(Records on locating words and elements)
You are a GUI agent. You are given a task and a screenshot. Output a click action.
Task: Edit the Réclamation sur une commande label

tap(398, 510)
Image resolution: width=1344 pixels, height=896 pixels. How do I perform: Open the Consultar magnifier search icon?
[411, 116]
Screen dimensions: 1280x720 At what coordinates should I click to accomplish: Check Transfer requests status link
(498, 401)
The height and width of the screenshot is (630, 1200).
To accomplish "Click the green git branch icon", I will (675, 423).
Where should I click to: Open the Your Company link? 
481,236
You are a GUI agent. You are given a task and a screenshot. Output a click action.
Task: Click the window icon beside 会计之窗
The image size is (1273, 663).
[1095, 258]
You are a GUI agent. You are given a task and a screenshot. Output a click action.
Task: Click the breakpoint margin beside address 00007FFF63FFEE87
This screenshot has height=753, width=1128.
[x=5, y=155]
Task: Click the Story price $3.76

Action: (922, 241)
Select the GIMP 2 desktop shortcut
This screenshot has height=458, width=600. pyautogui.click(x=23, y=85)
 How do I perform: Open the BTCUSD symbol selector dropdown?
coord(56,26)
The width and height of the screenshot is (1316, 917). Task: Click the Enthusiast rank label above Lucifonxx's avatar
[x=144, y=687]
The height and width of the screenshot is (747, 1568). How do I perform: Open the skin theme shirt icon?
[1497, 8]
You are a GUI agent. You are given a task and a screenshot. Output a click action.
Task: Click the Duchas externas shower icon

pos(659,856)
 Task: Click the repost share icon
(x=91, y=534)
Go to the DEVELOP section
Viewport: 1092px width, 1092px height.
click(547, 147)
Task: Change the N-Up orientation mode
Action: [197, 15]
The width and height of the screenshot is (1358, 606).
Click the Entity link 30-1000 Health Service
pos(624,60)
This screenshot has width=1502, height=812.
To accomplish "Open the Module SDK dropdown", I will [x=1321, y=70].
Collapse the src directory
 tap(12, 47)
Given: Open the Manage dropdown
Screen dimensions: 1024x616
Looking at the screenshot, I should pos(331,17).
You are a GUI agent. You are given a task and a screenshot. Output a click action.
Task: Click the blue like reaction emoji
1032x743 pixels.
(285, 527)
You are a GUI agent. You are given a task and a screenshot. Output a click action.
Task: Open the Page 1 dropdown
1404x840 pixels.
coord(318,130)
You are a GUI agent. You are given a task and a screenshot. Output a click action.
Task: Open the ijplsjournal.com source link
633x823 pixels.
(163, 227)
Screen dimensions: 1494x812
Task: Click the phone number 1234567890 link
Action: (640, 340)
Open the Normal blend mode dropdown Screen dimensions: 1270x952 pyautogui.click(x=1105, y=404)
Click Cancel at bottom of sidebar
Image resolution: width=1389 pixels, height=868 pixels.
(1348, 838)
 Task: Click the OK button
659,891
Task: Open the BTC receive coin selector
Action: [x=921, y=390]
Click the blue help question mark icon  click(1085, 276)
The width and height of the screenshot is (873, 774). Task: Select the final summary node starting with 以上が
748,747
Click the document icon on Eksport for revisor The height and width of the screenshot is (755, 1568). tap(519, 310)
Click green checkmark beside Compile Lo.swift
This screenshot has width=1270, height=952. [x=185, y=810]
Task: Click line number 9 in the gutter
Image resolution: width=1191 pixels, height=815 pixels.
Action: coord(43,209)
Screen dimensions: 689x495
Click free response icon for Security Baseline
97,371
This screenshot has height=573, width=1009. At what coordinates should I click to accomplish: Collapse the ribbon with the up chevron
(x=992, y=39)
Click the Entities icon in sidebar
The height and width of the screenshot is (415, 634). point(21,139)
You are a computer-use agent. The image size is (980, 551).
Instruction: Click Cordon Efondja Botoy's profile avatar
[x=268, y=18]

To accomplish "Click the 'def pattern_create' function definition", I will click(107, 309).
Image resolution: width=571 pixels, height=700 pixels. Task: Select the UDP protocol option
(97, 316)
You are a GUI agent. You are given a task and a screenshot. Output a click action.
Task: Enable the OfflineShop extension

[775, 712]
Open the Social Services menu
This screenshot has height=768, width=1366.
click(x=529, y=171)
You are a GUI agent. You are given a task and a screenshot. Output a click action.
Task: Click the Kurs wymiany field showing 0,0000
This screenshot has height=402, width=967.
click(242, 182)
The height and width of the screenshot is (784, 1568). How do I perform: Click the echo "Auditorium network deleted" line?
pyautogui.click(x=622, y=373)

What to produce:
Write out every one of the records above, reproducing each line without any change.

Result:
You are a GUI agent. You are given a task and a screenshot. Output a click action.
Task: Edit the Réclamation sur une commande label

tap(398, 510)
Image resolution: width=1344 pixels, height=896 pixels. How do I perform: Open the Consultar magnifier search icon?
[411, 116]
Screen dimensions: 1280x720 At what coordinates should I click to accomplish: Check Transfer requests status link
(498, 401)
The height and width of the screenshot is (630, 1200).
To accomplish "Click the green git branch icon", I will (675, 423).
Where should I click to: Open the Your Company link? 
481,236
You are a GUI agent. You are given a task and a screenshot. Output a click action.
Task: Click the window icon beside 会计之窗
The image size is (1273, 663).
[1095, 258]
You are a GUI agent. You are given a task and a screenshot. Output a click action.
Task: Click the breakpoint margin beside address 00007FFF63FFEE87
This screenshot has height=753, width=1128.
[x=5, y=155]
Task: Click the Story price $3.76

Action: (922, 241)
Select the GIMP 2 desktop shortcut
This screenshot has height=458, width=600. pyautogui.click(x=23, y=85)
 How do I perform: Open the BTCUSD symbol selector dropdown?
coord(56,26)
The width and height of the screenshot is (1316, 917). Task: Click the Enthusiast rank label above Lucifonxx's avatar
[x=144, y=687]
The height and width of the screenshot is (747, 1568). How do I perform: Open the skin theme shirt icon?
[1497, 8]
You are a GUI agent. You are given a task and a screenshot. Output a click action.
Task: Click the Duchas externas shower icon

pos(659,856)
 Task: Click the repost share icon
(x=91, y=534)
Go to the DEVELOP section
Viewport: 1092px width, 1092px height.
click(547, 147)
Task: Change the N-Up orientation mode
Action: [197, 15]
The width and height of the screenshot is (1358, 606).
Click the Entity link 30-1000 Health Service
pos(624,60)
This screenshot has width=1502, height=812.
To accomplish "Open the Module SDK dropdown", I will [x=1321, y=70].
Collapse the src directory
 tap(12, 47)
Given: Open the Manage dropdown
Screen dimensions: 1024x616
Looking at the screenshot, I should pos(331,17).
You are a GUI agent. You are given a task and a screenshot. Output a click action.
Task: Click the blue like reaction emoji
1032x743 pixels.
(285, 527)
You are a GUI agent. You are given a task and a screenshot. Output a click action.
Task: Open the Page 1 dropdown
1404x840 pixels.
coord(318,130)
You are a GUI agent. You are given a task and a screenshot. Output a click action.
Task: Open the ijplsjournal.com source link
633x823 pixels.
(163, 227)
Screen dimensions: 1494x812
Task: Click the phone number 1234567890 link
Action: (640, 340)
Open the Normal blend mode dropdown Screen dimensions: 1270x952 pyautogui.click(x=1105, y=404)
Click Cancel at bottom of sidebar
Image resolution: width=1389 pixels, height=868 pixels.
(1348, 838)
 Task: Click the OK button
659,891
Task: Open the BTC receive coin selector
Action: [x=921, y=390]
Click the blue help question mark icon  click(1085, 276)
The width and height of the screenshot is (873, 774). Task: Select the final summary node starting with 以上が
748,747
Click the document icon on Eksport for revisor The height and width of the screenshot is (755, 1568). tap(519, 310)
Click green checkmark beside Compile Lo.swift
This screenshot has width=1270, height=952. [x=185, y=810]
Task: Click line number 9 in the gutter
Image resolution: width=1191 pixels, height=815 pixels.
Action: coord(43,209)
Screen dimensions: 689x495
Click free response icon for Security Baseline
97,371
This screenshot has height=573, width=1009. At what coordinates should I click to accomplish: Collapse the ribbon with the up chevron
(x=992, y=39)
Click the Entities icon in sidebar
The height and width of the screenshot is (415, 634). point(21,139)
You are a computer-use agent. The image size is (980, 551).
Instruction: Click Cordon Efondja Botoy's profile avatar
[x=268, y=18]

To accomplish "Click the 'def pattern_create' function definition", I will click(107, 309).
Image resolution: width=571 pixels, height=700 pixels. Task: Select the UDP protocol option
(97, 316)
You are a GUI agent. You are given a task and a screenshot. Output a click action.
Task: Enable the OfflineShop extension

[775, 712]
Open the Social Services menu
This screenshot has height=768, width=1366.
click(x=529, y=171)
You are a GUI agent. You are given a task and a screenshot. Output a click action.
Task: Click the Kurs wymiany field showing 0,0000
This screenshot has height=402, width=967.
click(242, 182)
The height and width of the screenshot is (784, 1568). How do I perform: Click the echo "Auditorium network deleted" line?
pyautogui.click(x=622, y=373)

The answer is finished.